The Silhouette Loss Function: Metric Learning with a Cluster Validity Index

Jim Bremner

April 09, 2019

At its heart, is all about visualisation. We aim to take any large dataset of unlabelled images and place each image at a position on the screen, such that similar images are positioned closer together. In this way, we can help users label vast numbers of images with minimal effort.

This is relatively straightforward to do if our model has already been trained on the same labels that we are testing it with (e.g. cars, animals), but the bigger challenge, and where is most useful, is with unseen image classes. That is to say: our model is already good at discriminating between a sea lion and a Japanese spaniel, because it has been trained on images of these animals, but we want to leverage what it has learnt about sea lions and Japanese spaniels (amongst many other things) to help it pick up subtle differences in, for example, images of capybaras (which don’t appear in the training data).

This comes under the broad field of transfer learning, and the good news is that current approaches already do quite a good job of it.


The traditional approach

Typically, the unseen images are passed through a CNN which has been pretrained on a large, generic dataset - i.e. it has already learnt to “see”. Then, rather than taking the output of the network (on the right in Figure 1), we carry out layer introspection, which is just the process of pulling out the activations from layers inside the network. In a CNN, these activations are of dimensions convolution height x convolution width x number of channels (as in Figure 1), so we must first flatten them out into a vector, typically with 1000’s of components.

Figure 1: The traditional approach to creating image representations from unseen images using layer introspection.

This vector is an encoding of information contained in the image, which is later used to perform classification. In other words, it is a high-dimensional vector embedding of our test image. However, it’s hard to visualise 1000’s of dimensions, so we then must apply further dimensionality reduction techniques (e.g. PCA) in order to condense all of this information down into 2 or 3 dimensions for plotting.

Layer introspection has a number of advantages. First and foremost, the 2D projections it produces (the final coordinates above) are generally quite good visual representations of the relationship between the images. What’s more, CNN’s have a useful property in that the earlier layers capture lower-level features such as colours or simple shapes, whereas the later layers capture higher-level concepts which tend to be more complex shapes with a closer resemblance to the objective classes in the very final layer (Yosinski et al. 2014). In this way, one can choose to cluster images based on these low- or high-level features depending on the task at hand.

However, this approach still suffers from a number of drawbacks. Whilst the flattened activations are rich in information, they sometimes contain in excess of 200,000 components. Condensing this information down to just 2 dimensions is never a quick process. The methods that are quicker tend to throw away a lot of information, producing poorer quality projections (e.g. PCA), whilst those that do a better job of preserving the shape of clusters from the hyperdimensional space are painfully slow (e.g. t-SNE, UMAP).

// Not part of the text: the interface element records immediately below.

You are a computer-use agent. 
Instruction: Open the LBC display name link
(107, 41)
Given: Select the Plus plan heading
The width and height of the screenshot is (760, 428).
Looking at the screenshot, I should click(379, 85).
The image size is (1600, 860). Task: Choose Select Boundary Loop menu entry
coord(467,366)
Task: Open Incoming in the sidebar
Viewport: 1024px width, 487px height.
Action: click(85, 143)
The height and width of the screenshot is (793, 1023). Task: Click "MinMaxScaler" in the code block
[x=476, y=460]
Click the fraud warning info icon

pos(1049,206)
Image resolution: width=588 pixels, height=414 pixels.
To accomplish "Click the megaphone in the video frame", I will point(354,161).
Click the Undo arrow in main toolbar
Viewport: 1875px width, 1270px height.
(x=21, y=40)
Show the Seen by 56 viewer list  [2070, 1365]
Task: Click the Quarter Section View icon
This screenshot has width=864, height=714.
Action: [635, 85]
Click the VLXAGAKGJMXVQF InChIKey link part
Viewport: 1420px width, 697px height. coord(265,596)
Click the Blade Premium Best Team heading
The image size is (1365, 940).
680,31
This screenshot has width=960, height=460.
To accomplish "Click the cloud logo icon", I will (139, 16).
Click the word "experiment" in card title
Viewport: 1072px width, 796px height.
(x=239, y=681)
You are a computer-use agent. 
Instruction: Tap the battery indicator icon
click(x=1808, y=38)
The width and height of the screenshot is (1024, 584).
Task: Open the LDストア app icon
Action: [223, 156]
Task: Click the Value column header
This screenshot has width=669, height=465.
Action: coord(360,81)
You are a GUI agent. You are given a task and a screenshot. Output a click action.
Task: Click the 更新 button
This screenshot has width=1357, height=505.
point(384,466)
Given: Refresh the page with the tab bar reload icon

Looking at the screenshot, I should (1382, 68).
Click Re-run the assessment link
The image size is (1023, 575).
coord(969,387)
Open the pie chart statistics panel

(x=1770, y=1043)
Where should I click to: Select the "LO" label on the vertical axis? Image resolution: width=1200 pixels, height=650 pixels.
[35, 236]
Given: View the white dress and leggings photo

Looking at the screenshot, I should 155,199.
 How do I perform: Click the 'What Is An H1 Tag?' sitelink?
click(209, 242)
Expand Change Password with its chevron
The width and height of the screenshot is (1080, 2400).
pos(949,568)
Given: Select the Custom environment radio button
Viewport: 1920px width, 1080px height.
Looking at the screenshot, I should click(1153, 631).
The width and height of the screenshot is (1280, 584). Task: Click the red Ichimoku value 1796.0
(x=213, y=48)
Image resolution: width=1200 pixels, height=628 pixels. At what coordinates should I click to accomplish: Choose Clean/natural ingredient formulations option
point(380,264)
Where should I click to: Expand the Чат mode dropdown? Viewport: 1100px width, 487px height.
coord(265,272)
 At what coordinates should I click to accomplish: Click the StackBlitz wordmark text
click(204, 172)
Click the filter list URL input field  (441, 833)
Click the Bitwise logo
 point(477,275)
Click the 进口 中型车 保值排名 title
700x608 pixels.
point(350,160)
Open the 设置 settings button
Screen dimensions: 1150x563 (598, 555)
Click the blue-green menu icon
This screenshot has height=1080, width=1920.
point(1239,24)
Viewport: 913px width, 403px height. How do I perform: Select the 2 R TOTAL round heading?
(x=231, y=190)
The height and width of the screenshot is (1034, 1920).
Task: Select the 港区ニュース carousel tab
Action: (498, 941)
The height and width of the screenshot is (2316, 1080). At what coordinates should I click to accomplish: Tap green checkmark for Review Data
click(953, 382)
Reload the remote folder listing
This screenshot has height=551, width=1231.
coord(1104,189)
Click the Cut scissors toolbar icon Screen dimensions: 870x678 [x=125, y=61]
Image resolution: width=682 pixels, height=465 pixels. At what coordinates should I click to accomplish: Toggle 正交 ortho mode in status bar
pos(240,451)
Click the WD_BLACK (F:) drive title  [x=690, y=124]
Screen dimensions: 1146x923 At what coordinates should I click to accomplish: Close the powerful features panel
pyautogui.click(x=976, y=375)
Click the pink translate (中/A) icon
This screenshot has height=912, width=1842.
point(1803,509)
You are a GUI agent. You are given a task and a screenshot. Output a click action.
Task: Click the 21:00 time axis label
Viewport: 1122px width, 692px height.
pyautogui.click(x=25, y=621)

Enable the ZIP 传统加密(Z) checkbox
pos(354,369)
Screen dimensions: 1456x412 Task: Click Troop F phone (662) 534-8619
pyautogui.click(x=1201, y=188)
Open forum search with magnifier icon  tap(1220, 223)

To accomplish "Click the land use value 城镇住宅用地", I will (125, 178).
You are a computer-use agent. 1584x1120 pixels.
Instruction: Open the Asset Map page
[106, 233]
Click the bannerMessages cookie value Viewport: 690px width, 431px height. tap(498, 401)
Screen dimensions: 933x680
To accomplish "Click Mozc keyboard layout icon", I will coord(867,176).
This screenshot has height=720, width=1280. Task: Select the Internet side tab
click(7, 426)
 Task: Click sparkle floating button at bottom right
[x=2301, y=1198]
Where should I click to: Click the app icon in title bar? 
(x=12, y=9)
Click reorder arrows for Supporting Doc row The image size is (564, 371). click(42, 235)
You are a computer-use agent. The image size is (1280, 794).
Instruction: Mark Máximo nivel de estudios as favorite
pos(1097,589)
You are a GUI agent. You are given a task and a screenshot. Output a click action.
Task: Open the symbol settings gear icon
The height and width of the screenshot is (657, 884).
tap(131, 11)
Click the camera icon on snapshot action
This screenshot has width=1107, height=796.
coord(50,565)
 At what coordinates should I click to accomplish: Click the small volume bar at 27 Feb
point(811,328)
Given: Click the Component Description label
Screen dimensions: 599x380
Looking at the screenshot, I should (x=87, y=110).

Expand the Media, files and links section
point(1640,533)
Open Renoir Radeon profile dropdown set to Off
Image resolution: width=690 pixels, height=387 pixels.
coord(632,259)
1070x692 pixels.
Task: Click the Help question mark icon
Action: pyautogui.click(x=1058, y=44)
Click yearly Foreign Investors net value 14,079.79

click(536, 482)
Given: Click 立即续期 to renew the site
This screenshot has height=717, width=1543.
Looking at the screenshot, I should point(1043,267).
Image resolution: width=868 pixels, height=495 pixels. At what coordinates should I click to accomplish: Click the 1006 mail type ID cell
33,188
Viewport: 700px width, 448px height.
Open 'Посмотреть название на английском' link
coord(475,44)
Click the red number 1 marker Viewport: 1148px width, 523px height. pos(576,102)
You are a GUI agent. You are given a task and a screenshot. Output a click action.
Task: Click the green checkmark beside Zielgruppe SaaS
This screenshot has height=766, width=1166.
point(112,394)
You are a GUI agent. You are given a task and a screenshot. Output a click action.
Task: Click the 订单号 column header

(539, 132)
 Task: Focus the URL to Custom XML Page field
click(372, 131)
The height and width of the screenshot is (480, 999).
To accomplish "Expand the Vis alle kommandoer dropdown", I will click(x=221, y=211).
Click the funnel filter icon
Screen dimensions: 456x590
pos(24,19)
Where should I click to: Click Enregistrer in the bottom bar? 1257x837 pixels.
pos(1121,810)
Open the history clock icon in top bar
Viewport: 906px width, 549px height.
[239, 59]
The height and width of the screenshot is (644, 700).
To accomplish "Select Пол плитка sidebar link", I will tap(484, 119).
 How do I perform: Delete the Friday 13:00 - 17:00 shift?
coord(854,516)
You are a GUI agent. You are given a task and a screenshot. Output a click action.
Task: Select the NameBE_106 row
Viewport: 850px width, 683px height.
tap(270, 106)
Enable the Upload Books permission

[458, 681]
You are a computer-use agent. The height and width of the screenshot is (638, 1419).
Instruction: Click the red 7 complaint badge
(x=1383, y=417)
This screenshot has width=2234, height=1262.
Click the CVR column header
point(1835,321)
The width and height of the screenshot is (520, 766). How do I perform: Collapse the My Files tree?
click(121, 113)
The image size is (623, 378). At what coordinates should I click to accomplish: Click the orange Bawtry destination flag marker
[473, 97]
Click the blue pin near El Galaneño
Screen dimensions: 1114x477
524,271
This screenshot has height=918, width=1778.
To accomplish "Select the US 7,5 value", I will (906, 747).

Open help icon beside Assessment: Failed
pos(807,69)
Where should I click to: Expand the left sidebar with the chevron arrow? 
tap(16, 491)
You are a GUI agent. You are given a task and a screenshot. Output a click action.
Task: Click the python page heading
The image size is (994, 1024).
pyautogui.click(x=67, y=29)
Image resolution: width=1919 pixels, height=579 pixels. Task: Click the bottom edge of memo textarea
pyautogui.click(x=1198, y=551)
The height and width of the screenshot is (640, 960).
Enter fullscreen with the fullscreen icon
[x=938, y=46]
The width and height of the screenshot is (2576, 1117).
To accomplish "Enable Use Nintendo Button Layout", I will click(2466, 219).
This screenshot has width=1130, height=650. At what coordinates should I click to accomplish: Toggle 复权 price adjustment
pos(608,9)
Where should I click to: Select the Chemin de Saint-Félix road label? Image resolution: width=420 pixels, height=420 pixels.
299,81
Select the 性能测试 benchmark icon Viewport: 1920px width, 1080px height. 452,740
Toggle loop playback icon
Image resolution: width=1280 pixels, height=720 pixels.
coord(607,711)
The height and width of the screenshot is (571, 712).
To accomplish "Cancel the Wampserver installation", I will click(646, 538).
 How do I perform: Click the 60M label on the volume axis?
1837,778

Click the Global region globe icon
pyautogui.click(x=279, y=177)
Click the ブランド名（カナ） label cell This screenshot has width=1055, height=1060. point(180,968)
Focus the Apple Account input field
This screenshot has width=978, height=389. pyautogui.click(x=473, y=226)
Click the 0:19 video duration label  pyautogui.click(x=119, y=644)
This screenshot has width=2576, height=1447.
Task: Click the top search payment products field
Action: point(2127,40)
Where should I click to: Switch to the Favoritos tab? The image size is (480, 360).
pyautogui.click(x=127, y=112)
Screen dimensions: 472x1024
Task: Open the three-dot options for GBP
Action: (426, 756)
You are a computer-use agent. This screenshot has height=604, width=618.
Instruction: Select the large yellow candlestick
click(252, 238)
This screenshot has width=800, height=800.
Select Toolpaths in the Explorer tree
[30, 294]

On a more fundamental level, these pretrained models were optimised to classify images into distinct categories in their final layer - at no point were they optimised to produce the tight, well-separated clusters that we want. The usefulness of layer introspection really only arises as a by-product of our model’s true objective: to provide discrete classification. As a result, whilst introspection performs well in a large number of cases, sometimes we can still be left with sprawling, overlapping clusters of images.


Possible solutions

It’s clear that we should maybe try optimising our network to cluster images directly. There have been a number of previous attempts at solving this problem; I shall briefly discuss just two here. Xie, Girshick and Farhadi train their network to learn cluster centroids for each image class as well as the image embeddings themselves (Xie, Girshick, and Farhadi 2015).  Caron et al. apply PCA to the flattened vectors from introspection, then creating pseudo labels from k-means clustering, which they use to then optimise the network output in alternating steps (see Figure 2) (Caron et al. 2018).

Figure 2: In (Caron et al. 2018), the authors apply k-means clustering to predict labels which they then use to optimise their model.

These methods seem to work quite well, but there are a few reasons why they aren’t so suitable for us. First, they both optimise using cluster labels, and although we are eventually interested in these, initially we’re much more interested in creating a nice spatial distribution of clusters to help the user in assigning the labels they want.

Both of these methods are unsupervised, and although the images provided on don’t initially have labels, we’d still like to make use of a large amount of labelled background data to pretrain with (autoencoders don’t take advantage of these either). They’re also slow and require multiple stages of optimisation. They would need to be trained on the new images before even producing any visualisations, whereas a pretrained model would be able to start outputting projections straight away.


Spatially optimised clustering

Ideally, we want to output our 2D coordinates at the end of the network and optimise them to produce tight, well-separated clusters. In a way, we want our network to carry out dimensionality reduction for us. We’ve no reason to design a new network from scratch, we already have a large number of candidates that we know “understand” images well (ResNet, VGG etc.), in so far as they can classify objects extremely well. The missing piece is a loss function which will minimise intra-class and maximise inter-class Euclidean distance between image embeddings from the output of the network.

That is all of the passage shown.